◆ **Exercise tasks**
a. Print the part of the Rh nanocrystal growth passage below starting at "In this work, we" and ending at "and core@shell nanostructures.".
b. According to the Rh nanocrystal growth passage below, which molecules serve as the surfactant for the selective growth?

In this work, we present a facile method for the selective growth of Rh nanocrystals on two tips of Au NBPs to fabricate Au NBP/tip-Rh NDs. The formation of a large steric hindrance at the middle of Au NBPs is vital for selective growth, which is achieved by employing benzyldimethylhexadecylammonium chloride (16-BAC) molecules as the surfactant. Since Rh nanocrystals tend to aggregate in small sizes, the large benzyl group in the 16-BAC molecules presents a large steric hindrance to block the deposition of Rh on the side surface. The unique architecture endows the obtained Au NBP/tip-Rh NDs with excellent photocatalytic performance toward N₂ fixation. Benefiting from the spatially separated architecture, the Au NBP/tip-Rh NDs exhibit a N₂ photofixation activity of 114.33 μmol h⁻¹ g⁻¹, which is 8.0 and 2.0-fold compared with those of Rh nanocrystals and core@shell nanostructures.

Dataset records
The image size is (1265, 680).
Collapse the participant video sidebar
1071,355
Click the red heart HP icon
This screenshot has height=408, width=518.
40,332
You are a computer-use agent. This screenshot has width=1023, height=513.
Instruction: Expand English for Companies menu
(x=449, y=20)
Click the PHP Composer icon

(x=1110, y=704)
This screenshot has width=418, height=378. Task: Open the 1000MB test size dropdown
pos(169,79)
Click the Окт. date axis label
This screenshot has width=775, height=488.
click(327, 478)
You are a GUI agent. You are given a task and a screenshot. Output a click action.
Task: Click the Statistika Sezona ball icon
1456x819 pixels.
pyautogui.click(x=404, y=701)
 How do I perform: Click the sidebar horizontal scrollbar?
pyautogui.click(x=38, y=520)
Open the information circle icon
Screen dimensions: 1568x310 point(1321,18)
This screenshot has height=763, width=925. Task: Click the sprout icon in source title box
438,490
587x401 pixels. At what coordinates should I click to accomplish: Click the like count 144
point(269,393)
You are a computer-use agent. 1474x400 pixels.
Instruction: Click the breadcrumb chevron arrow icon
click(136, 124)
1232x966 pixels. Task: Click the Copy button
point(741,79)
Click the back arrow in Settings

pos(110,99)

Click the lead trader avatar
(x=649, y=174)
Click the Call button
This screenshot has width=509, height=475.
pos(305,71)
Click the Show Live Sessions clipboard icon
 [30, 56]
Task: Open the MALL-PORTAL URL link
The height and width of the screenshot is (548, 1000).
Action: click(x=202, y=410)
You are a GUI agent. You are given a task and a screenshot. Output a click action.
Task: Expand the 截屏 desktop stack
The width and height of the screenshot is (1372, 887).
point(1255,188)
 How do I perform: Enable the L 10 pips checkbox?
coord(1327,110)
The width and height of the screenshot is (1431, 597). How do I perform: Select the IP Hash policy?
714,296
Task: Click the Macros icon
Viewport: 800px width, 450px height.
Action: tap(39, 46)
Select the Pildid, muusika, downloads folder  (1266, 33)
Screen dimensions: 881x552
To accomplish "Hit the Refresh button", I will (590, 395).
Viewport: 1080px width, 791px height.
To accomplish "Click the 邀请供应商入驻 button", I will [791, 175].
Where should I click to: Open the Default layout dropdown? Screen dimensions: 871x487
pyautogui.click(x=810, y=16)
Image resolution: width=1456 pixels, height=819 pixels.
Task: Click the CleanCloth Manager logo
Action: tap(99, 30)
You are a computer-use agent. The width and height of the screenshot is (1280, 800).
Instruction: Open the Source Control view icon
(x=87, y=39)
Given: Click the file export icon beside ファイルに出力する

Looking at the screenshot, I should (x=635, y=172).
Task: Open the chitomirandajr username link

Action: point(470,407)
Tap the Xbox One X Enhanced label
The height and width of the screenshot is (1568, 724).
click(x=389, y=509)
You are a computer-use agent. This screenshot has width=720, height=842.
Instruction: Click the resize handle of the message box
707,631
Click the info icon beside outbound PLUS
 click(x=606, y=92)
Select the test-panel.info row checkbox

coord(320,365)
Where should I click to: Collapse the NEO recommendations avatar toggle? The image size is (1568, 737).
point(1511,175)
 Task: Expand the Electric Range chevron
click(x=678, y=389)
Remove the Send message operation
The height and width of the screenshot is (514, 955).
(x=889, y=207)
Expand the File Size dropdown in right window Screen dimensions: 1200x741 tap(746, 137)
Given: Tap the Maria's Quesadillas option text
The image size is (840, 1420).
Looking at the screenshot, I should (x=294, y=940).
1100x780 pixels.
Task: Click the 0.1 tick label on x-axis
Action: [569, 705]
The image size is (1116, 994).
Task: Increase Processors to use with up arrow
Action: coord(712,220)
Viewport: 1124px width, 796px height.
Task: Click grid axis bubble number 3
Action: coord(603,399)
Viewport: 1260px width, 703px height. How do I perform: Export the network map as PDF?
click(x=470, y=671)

◆ **Task-by-task answers**
a.
In this work, we present a facile method for the selective growth of Rh nanocrystals on two tips of Au NBPs to fabricate Au NBP/tip-Rh NDs. The formation of a large steric hindrance at the middle of Au NBPs is vital for selective growth, which is achieved by employing benzyldimethylhexadecylammonium chloride (16-BAC) molecules as the surfactant. Since Rh nanocrystals tend to aggregate in small sizes, the large benzyl group in the 16-BAC molecules presents a large steric hindrance to block the deposition of Rh on the side surface. The unique architecture endows the obtained Au NBP/tip-Rh NDs with excellent photocatalytic performance toward N₂ fixation. Benefiting from the spatially separated architecture, the Au NBP/tip-Rh NDs exhibit a N₂ photofixation activity of 114.33 μmol h⁻¹ g⁻¹, which is 8.0 and 2.0-fold compared with those of Rh nanocrystals and core@shell nanostructures.

b. Benzyldimethylhexadecylammonium chloride (16-BAC) molecules serve as the surfactant.